Saturday, May 30, 2015

Event 2: Infinity Structures: Paradoxical Spaces by Robert Gero

            I went the exhibition Infinity Structures: Paradoxical Spaces by Robert Gero.  Gero holds his MFA in sculpture, and for this exhibit, he constructed a structure in a room in the California Nanosytems Institute at UCLA.  The exhibition included the Styrofoam-like structure with the lights dimmed and a video projection by Benjamin Lein playing. 
            Upon entering this exhibition, I knew this was noting like I had ever experienced before.  The artist described the work as an infinity structure, or one that “there is a stable exterior and an infinitely expanding interior.”  Here is where the paradox arises with the interior having an infinite interior.  Gero also said such a structure transforms a static space into a dynamic space. 

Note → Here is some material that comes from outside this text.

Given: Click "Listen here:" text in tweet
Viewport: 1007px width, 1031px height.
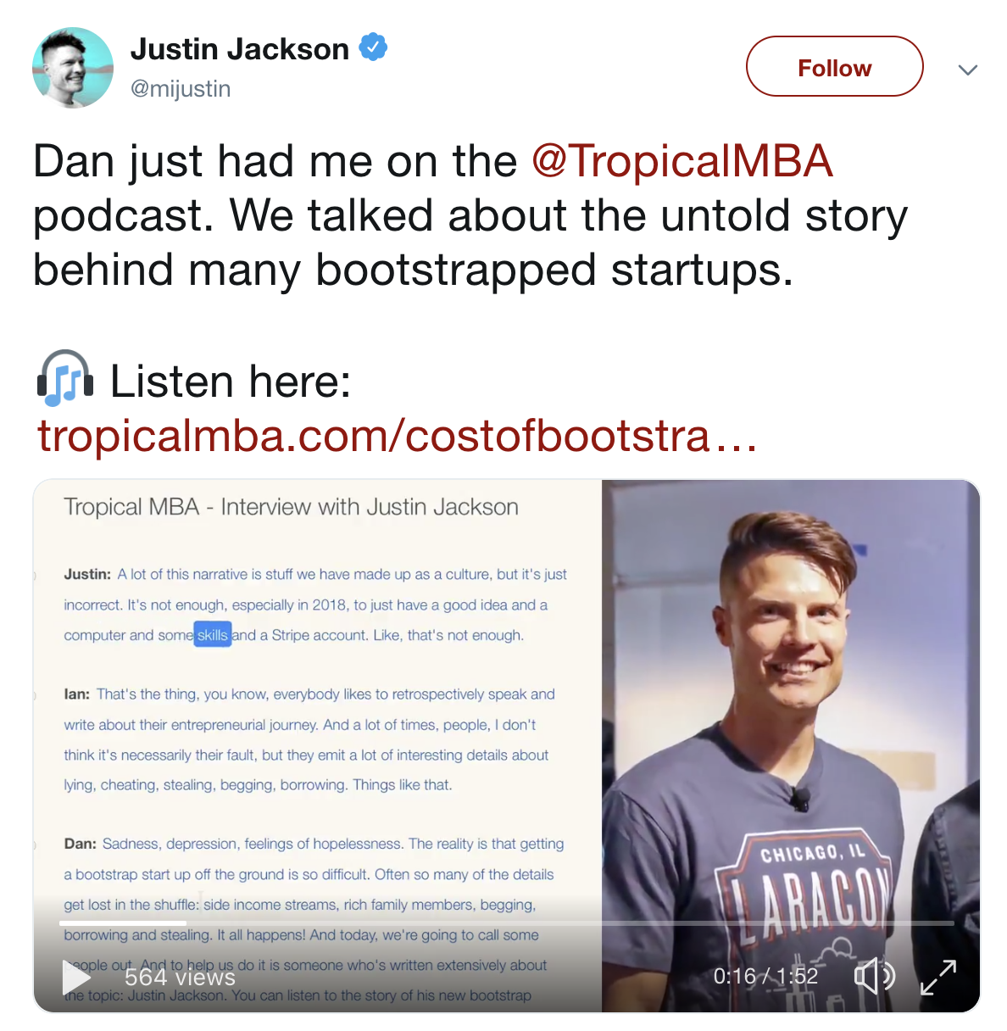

            I can see why Professor Vesna recommended this event to us.  I enjoyed the immersion of the intersection between mathematics and art.  The inside of the structure in particular felt infinite because you could see the white bars going in so many different ways in the three dimensional space.  I have always thought of infinity as such an abstract mathematical concept and a concept that I never thought about outside of my math courses.  Robert Gero opened my eyes to the beauty and intrigue of something that I once thought of as so dull.